Denn schon seit Gus Van Sants Bild-für-Bild Psycho-Remake wissen wir, dass derartige Experimente nicht funktionieren. Doch kann man Haneke diesen Vorwurf nicht machen, denn im wesentlichen ist Funny Games U.S. nicht mit üblichen Kategorien eines Remakes zu bewerten. Weder sollte der Film modernisiert werden, noch eine weichgespülte Version für den Massenmarkt hergestellt werden.
Es ging schlicht und einfach darum, einen "perfekten" Film, so wie er war einem größeren Publikum zugänglich zu machen. Haneke selbst meinte, er habe, als er diesen Film entwickelte, das "englischsprachige Gewaltkonsumentenpublikum" vor Augen gehabt. Der Film sei eine direkte Reaktion auf "ein bestimmtes Kino, seiner Gewalt, seiner Naivität, seinem Zynismus".
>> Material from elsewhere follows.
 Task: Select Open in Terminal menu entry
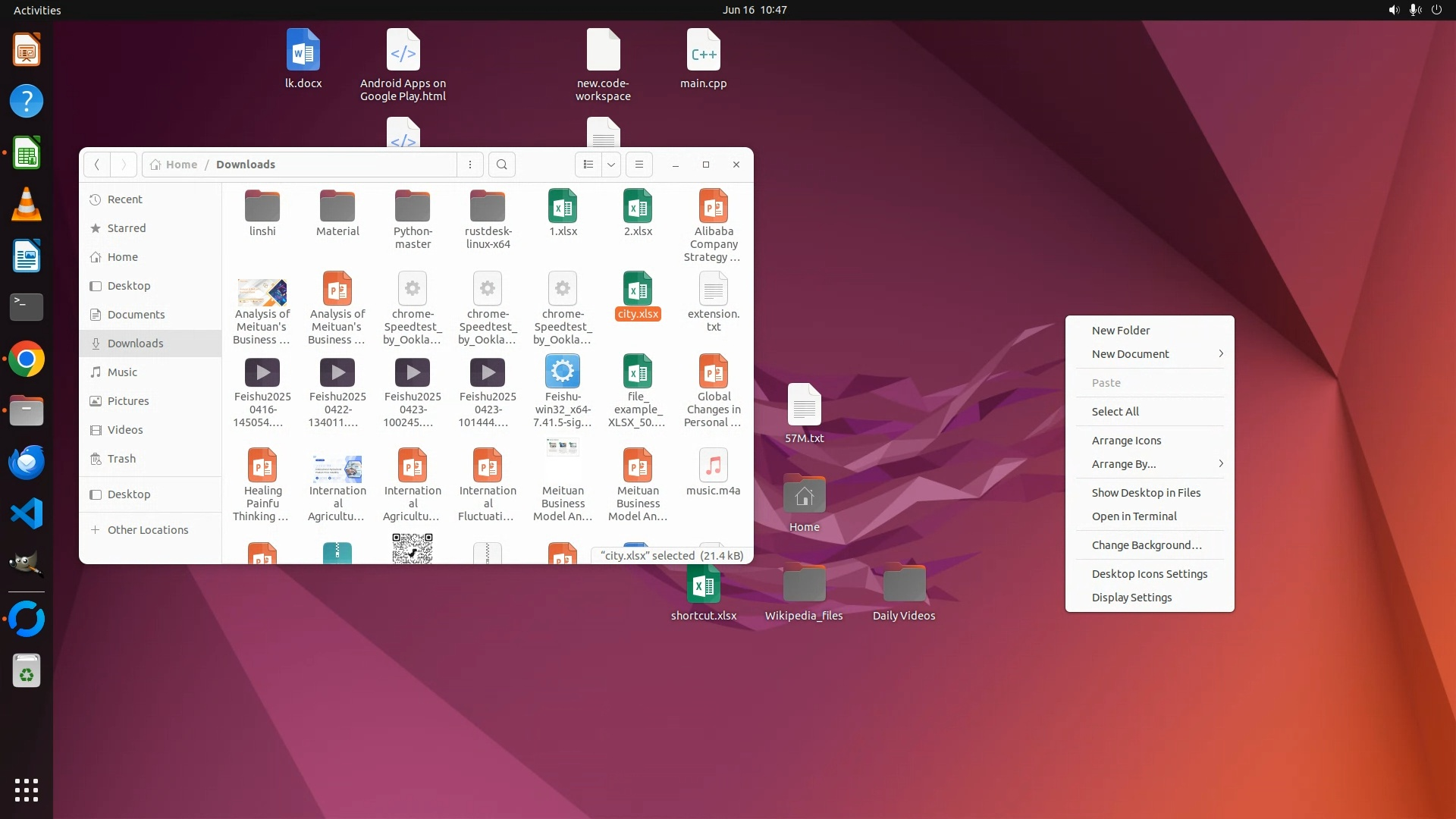tap(1134, 516)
Und jetzt kann der Film dieses Publikum erreichen, da er dessen Muttersprache spricht. Und mit Weltstars besetzt wurde: Naomi Watts, Hanekes Bedingung den Film überhaupt noch einmal zu machen, Qualitätsmime Tim Roth (der dem Massenpublikum aus Planet der Affen bekannt sein könnte, jedenfalls in wenigen Monaten einem größeren Publikum durch seine Rolle als Bösewicht im Hulk-Relaunch auffallen wird) und das Nachwuchsphänomen Michael Pitt, der eine ziemlich lächerliche, größere Nebenrolle in Dawson's Creek inne hatte, schon als der nächste DiCaprio gefeiert wurde und trotzdem nur in Top-Arthouse-Filmen mitwirkt.
Trotzdem ist Funny Games an den amerikanischen Kassen ziemlich untergegangen. Er hat leider keinen Gewaltdiskurs angezettelt oder einen Skandal verursacht. Er wurde vom Horror- bzw. Psychothrillerpublikum offenbar einfach ignoriert, was schade ist, denn ich wage zu behaupten, dass der Film, so mal ihn zum ersten Mal sieht, bestens funktioniert.
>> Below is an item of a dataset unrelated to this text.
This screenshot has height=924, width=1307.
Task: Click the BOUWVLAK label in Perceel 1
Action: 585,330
Hanekes Versuch, das Publikum zu "vergewaltigen", indem er Gewalt so unmittelbar in all ihrer Unfassbarkeit darstellt, gelingt durchaus, und wie ich finde, geht der Film auch nicht besonders weit über die Grenzen anderer Horrorfilme (z.B.: Hostel) hinaus. Höchstens noch in seiner Langsamkeit. (Und Langsamkeit mag das Publikum überhaupt nicht, dann doch lieber ein paar Splatterszenen zwischendurch.)
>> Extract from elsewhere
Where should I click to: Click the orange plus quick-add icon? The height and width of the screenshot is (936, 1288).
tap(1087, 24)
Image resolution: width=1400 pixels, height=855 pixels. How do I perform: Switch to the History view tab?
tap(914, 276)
Auch wirken die selbstironischen Versuche ein Motiv oder deinen Grund für die Taten der beiden (wie soll man sie jetzt nennen ?) Psychopathen, Soziopathen, Idioten, Bösewichte(...) zu finden eigentlich schon fast zu krampfhaft um nachhaltig zu verstören. Man akzeptiert, dass die beiden so handeln. Aber warum? Weil man die Originalversion kennt, oder weil man abgestumpft ist? Oder bin nur ich abgestumpft und das Publikum wird kotzend den Saal verlassen? Vermutlich nicht.
Kleiner Tipp: Ein Abstecher in die Videothek, denn das Original ist in einem Punkt doch besser gelungen. Die abgefahrene Darstellung der bösen Buben im Original von Arno Frisch und Frank Giering konnte nicht überboten werden. Meines Erachtens liegt es an der Sprache, denn dem Amerikanischen fehlt es einfach an Klasse oder sagen wir eher an Arroganz und Hinterhältigkeit. Man hätte meines Erachtens zumindest einen Engländer casten sollen, dann wäre das Remake genauso perfekt wie das Original.
Ein perfid-bizarrer Kinoalbtraum, in dem Gewalt noch weh tut. Und das ist gut so. Leider hat der Film sein Ziel verfehlt, dem amerikanischen Publikum mit (unbewussten /ungewollten?) Hang zur Gewaltpornografie einen Spiegel vorzuhalten und so zum Denken anzuregen. Aber daran haben wir ja eh nicht wirklich geglaubt. Dabei ist das Tolle am diesem Film, dass er so vielschichtig ist, dass denjenigen, die es nicht kapieren, der Spaß nicht genommen wird. Willkommen in Hollywood, Mr. Haneke!